Book Club Monday

Our first book club Monday! I should be all dressed up in heels with lipstick on, welcoming you at the door with a fruity, umbrella-topped drink. But really, I'm on the couch, in my sweats with a cold cup of coffee and hoping LM stays asleep for more than 30-minutes so I can try and organize my thoughts.

For more info on the book we are reading, click HERE. All passages with page numbers are from Sherrie Eldridge's book, 20 Things Adoptive Parents Need to Succeed.

Since I've never been in book club before, I really have no idea what to do. So let's just dive in and see what happens. Use the comments area to chime in the discussion, ask questions, or give your own opinions on the book. What's important here is the conversation, and to build a community where we can support one another to become the best parents that we can be!

Suggested discussion questions from the book:
  1. How would you have defined successful adoptive parenting before reading this chapter?
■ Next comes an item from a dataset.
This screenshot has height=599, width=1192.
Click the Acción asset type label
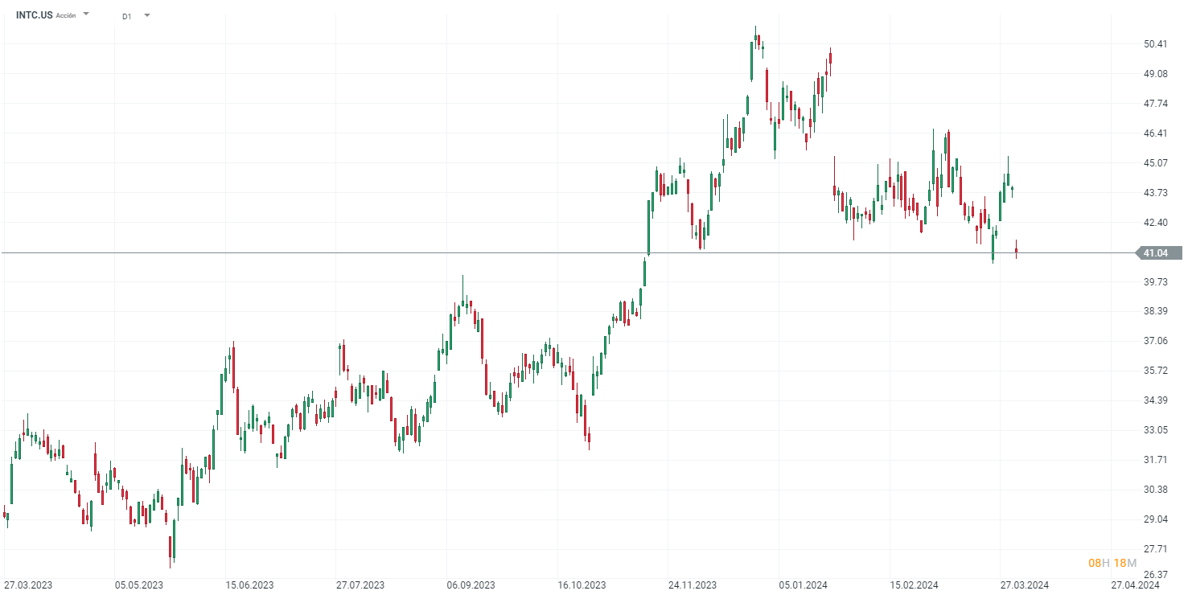tap(66, 16)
Use descriptive, powerful, one-word definitions. Then think of an example that illustrates your one-word (or several-word) definition.
  2. How would you describe the sweet spot of success for yourself as a parent of an adopted child? Have you experienced it? If not, what might you do to find it?
  3. Describe the difference between defining one's worth as a parent, or child, by performance instead of by person hood. How would both a parent and a child behave under each of these categories?
  4. What do you need from the group before meeting again?

My take: 

As I read, I highlighted the things that spoke to me, and I realized there's a bit of a theme. Here's the passages that stuck out to me:

"Perhaps they're studying the map for the exit called "Normal, which will lead them in the direction of knowing what is normal for adoptive parents and children." (pg xxii)

"You face parenting with an extra layer of challenges that the nonadopted world likely will never comprehend: your child's abandonment and attachment issues, unresolved grief, loss of the birth family and foster family, missing or painful birth histories...all occurring before your child came to live permanently with you." (pg 8)
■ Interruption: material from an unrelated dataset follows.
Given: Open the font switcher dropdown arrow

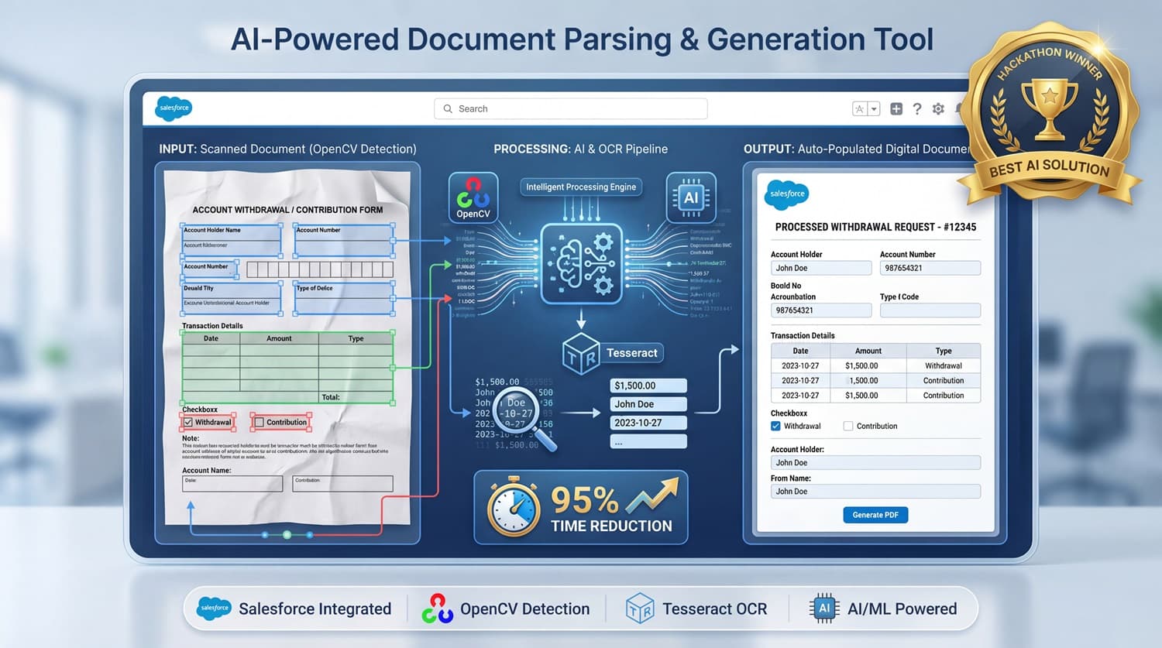Looking at the screenshot, I should (875, 108).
"Your child's positive, negative or passive response to all of your input doesn't indicate success." (pg 8)
"Parenting Success, Adoption-style: to base love and acceptance of my child on his personhood, not his performance.  (pg 9)
"My love as a mom is one of commitment---one that doesn't quit even when they want to." (pg 10)

"...the core need of an adoptive parent's heart---to know that your child loves you." (pg 11)
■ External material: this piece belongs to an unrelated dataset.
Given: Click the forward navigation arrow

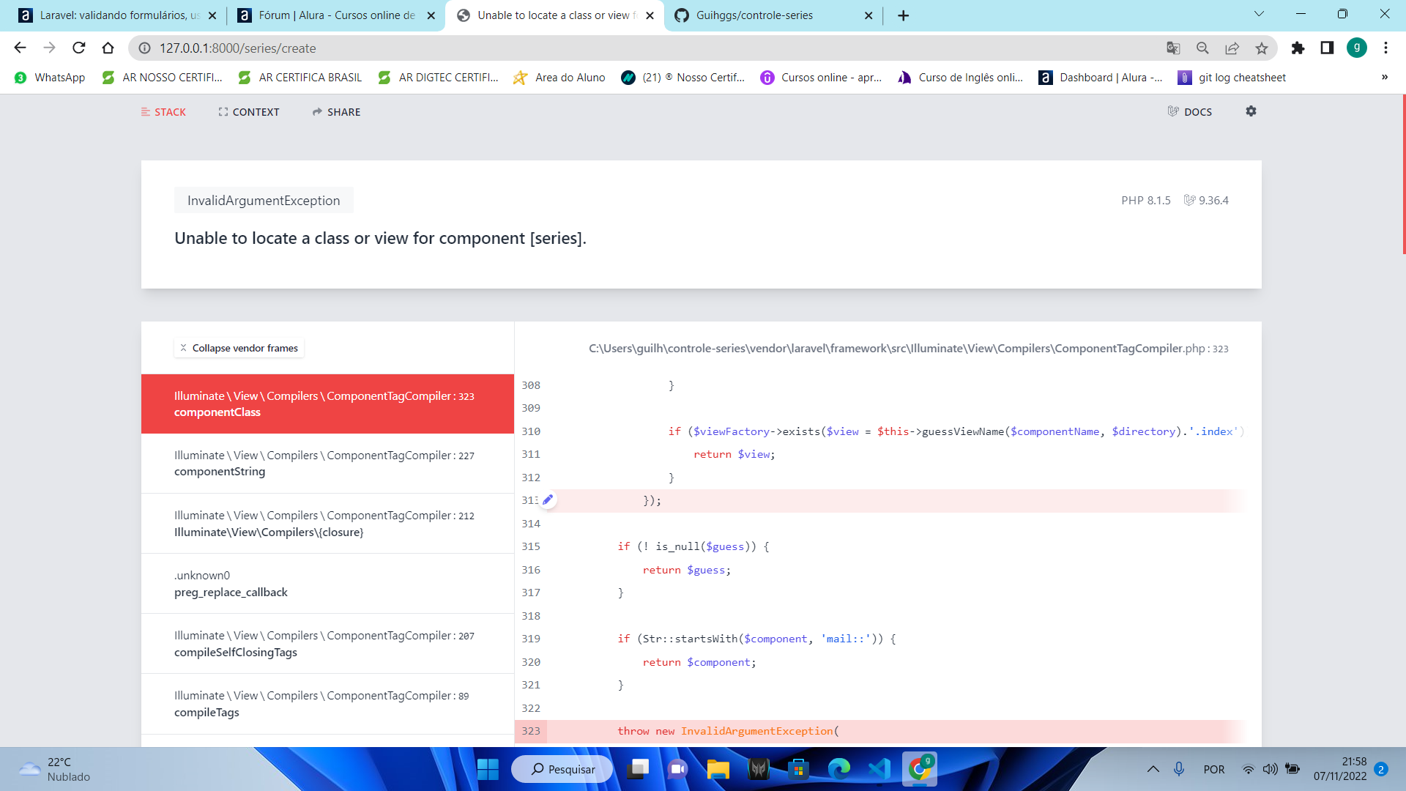Looking at the screenshot, I should (x=51, y=48).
I acknowledge that my concerns, at this point in our journey, are largely related to my role as a parent--my need to know I'm doing this parenting thing right. I'm also feeling a bit unsure of myself and LM's feelings for me. I hope know much of this will change as our relationship grows, but right now, three months into our relationship, this is where I stand. Maybe my concerns about my abilities as a mom speak more to my insecurity as a new parent than about being an adoptive parent specifically.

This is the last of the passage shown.